There doesn’t seem to be and from the object level doing:

book.chapters << chapter

Doesn’t mean that chapter.book will be assigned, as you haven’t
assigned it yourself. In most programming languages there is no way to
make a two-way association automatically. Even well know ORM tools
like Hibernate don’t do this, as it’s way too intrusive.

But you can always override rails default behaviour.

Maurício Linhares
http://alinhavado.wordpress.com/ (pt-br) | http://blog.codevader.com/
(en)

On Wed, Jan 14, 2009 at 10:53 PM, Greg H.
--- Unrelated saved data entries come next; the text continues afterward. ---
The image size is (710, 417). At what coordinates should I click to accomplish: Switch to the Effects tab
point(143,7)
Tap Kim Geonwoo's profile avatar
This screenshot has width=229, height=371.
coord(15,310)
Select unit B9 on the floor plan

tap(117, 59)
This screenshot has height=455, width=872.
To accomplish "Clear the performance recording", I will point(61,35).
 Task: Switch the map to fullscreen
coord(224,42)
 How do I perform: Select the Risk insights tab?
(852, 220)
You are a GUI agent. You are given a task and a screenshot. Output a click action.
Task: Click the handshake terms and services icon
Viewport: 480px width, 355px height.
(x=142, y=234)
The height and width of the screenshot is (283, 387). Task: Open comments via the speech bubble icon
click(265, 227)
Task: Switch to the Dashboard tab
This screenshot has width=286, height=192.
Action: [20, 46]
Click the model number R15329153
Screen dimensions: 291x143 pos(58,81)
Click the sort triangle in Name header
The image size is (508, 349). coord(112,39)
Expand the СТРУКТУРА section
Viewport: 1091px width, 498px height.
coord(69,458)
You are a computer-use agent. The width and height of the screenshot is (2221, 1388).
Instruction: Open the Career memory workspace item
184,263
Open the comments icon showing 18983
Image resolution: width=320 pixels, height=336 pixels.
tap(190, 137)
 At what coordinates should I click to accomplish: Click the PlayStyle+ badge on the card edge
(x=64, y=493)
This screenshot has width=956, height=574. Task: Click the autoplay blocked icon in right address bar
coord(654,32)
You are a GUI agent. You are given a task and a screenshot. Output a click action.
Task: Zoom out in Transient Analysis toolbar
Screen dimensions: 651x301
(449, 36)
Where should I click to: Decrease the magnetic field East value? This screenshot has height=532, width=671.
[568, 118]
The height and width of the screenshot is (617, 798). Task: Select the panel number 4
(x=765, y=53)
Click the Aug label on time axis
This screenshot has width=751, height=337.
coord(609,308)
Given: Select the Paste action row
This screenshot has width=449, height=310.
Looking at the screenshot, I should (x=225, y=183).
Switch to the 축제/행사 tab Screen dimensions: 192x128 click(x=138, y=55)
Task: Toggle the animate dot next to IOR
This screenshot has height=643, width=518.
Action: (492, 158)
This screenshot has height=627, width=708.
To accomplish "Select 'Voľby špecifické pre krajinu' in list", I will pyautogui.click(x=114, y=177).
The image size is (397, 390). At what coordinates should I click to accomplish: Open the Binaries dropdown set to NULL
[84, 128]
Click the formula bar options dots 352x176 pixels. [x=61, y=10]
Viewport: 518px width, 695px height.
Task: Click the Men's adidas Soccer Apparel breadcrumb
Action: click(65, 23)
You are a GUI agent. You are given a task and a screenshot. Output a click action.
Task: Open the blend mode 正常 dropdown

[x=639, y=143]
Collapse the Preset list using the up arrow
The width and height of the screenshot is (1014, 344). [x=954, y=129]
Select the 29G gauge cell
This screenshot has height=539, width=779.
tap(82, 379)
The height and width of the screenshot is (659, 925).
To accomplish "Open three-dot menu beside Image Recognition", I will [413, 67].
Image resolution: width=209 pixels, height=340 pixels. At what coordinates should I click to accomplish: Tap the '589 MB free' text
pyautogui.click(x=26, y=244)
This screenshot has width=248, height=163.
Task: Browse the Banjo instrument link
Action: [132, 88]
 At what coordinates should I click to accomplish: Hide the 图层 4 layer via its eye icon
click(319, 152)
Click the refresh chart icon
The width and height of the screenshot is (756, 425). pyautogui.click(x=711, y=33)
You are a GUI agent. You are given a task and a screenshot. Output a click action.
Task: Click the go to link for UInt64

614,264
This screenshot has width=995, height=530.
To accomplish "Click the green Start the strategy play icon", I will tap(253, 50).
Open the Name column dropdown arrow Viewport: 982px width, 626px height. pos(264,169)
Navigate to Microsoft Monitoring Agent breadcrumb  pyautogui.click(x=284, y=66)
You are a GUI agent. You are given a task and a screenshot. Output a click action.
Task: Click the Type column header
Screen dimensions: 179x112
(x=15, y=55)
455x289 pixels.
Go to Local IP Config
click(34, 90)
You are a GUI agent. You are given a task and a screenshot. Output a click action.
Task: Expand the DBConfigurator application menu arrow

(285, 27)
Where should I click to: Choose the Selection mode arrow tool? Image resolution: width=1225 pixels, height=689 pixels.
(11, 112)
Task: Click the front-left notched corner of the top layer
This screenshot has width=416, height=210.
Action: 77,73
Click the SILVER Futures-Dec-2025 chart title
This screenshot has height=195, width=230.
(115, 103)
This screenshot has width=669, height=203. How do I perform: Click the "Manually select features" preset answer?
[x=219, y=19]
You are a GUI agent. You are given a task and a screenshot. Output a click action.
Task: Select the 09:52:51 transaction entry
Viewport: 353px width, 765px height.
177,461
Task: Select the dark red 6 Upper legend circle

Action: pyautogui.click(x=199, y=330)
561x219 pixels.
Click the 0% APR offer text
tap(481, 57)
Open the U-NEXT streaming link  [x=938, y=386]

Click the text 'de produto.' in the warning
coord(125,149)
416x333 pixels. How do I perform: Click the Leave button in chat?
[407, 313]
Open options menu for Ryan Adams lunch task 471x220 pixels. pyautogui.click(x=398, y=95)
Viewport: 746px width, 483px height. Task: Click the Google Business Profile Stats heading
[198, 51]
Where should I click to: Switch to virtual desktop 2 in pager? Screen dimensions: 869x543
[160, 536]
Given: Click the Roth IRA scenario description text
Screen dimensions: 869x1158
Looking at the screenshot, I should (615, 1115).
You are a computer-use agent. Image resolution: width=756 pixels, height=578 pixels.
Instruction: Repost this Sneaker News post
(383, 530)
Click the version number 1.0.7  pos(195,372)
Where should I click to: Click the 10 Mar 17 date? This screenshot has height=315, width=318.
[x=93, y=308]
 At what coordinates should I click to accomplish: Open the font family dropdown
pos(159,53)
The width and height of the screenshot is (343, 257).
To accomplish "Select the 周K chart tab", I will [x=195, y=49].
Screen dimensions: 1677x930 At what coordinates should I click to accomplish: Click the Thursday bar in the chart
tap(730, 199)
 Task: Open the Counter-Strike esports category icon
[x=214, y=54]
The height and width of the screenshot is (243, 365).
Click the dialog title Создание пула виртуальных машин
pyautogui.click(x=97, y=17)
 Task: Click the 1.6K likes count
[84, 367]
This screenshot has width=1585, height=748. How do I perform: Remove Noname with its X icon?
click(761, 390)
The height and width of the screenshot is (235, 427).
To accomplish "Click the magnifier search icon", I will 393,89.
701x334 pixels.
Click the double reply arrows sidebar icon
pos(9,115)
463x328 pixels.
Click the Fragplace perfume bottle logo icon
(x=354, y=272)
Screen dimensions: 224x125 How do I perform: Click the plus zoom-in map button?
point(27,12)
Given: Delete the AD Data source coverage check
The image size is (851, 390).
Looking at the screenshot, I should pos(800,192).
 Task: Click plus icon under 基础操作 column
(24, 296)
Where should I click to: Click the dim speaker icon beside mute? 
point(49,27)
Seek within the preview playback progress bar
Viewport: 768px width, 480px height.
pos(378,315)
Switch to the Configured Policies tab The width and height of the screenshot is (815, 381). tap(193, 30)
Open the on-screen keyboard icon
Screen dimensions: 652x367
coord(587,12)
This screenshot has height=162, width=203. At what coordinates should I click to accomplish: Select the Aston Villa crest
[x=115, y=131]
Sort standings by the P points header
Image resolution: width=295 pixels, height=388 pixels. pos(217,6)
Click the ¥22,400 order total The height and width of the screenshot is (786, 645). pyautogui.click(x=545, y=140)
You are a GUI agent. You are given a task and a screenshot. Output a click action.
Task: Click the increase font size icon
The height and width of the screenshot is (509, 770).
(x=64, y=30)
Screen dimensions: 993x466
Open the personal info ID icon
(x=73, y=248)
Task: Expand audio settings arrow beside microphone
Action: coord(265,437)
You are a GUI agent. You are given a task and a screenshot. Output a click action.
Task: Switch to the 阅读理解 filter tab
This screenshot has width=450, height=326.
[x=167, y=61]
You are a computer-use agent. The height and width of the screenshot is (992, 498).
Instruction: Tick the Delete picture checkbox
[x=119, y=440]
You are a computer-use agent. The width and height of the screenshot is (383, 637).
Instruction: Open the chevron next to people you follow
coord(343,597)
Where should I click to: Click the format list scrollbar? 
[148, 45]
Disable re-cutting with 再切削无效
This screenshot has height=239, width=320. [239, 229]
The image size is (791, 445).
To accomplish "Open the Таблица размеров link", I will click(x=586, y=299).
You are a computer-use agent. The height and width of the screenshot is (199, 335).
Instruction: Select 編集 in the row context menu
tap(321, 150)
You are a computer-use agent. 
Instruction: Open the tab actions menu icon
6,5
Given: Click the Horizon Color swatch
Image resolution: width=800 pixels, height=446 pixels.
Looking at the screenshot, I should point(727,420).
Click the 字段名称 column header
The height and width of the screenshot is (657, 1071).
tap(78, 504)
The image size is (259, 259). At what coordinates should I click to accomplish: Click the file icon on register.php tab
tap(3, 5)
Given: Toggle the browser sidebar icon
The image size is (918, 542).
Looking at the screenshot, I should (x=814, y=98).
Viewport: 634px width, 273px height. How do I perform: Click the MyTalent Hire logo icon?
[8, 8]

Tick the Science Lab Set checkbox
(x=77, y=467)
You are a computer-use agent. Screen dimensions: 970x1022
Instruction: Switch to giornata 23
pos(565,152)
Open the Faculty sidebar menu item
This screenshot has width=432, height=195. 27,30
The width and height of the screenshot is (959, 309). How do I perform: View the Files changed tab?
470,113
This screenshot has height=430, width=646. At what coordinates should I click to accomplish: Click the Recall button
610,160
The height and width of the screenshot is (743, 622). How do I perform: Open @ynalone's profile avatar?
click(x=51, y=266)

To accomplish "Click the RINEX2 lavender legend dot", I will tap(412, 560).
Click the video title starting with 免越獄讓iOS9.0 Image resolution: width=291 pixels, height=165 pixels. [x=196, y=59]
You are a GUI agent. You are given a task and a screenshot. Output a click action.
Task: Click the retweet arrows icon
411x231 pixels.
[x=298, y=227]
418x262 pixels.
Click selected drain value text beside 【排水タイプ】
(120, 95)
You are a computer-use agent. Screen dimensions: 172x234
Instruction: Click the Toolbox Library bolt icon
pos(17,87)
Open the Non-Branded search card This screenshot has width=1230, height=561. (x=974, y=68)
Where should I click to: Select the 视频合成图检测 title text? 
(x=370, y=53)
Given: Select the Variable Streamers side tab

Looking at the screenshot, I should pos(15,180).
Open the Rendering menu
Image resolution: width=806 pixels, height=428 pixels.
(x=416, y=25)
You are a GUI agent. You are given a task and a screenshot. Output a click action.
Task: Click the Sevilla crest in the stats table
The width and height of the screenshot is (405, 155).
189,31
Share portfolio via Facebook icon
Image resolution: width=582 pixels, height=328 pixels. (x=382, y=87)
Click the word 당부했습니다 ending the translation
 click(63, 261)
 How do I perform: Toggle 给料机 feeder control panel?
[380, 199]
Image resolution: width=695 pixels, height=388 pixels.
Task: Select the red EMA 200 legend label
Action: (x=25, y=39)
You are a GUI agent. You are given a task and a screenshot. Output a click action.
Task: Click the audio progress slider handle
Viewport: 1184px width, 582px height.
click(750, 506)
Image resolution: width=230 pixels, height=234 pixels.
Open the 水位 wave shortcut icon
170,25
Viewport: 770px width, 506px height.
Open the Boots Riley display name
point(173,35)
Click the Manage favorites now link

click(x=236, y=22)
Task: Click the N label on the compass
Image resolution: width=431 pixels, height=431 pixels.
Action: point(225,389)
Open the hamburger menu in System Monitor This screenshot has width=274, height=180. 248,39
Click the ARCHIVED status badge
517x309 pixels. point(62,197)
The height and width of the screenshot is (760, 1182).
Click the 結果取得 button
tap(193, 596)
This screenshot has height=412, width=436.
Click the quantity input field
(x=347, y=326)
any pointers/ideas re how to over-ride the Rails behavior for some
classes?

I had a quick look at how an association value is assigned & it looked
a bit hairy (all this reflection stuff)…wondering if it maybe
non-trivial & have gottchas?

tks

On 1/15/09, Maurício Linhares [email protected] wrote:

But you can always override rails default behaviour.

c = Chapter.new

http://blog.gregnet.org/


Greg
http://blog.gregnet.org/

On 15 Jan 2009, at 02:23, Greg H. wrote:

any pointers/ideas re how to over-ride the Rails behavior for some
classes?

I had a quick look at how an association value is assigned & it looked
a bit hairy (all this reflection stuff)…wondering if it maybe
non-trivial & have gottchas?

There is a plugin (

) which implements a solution to this. There is a proposal to
integrate it (or a variant of it) into core.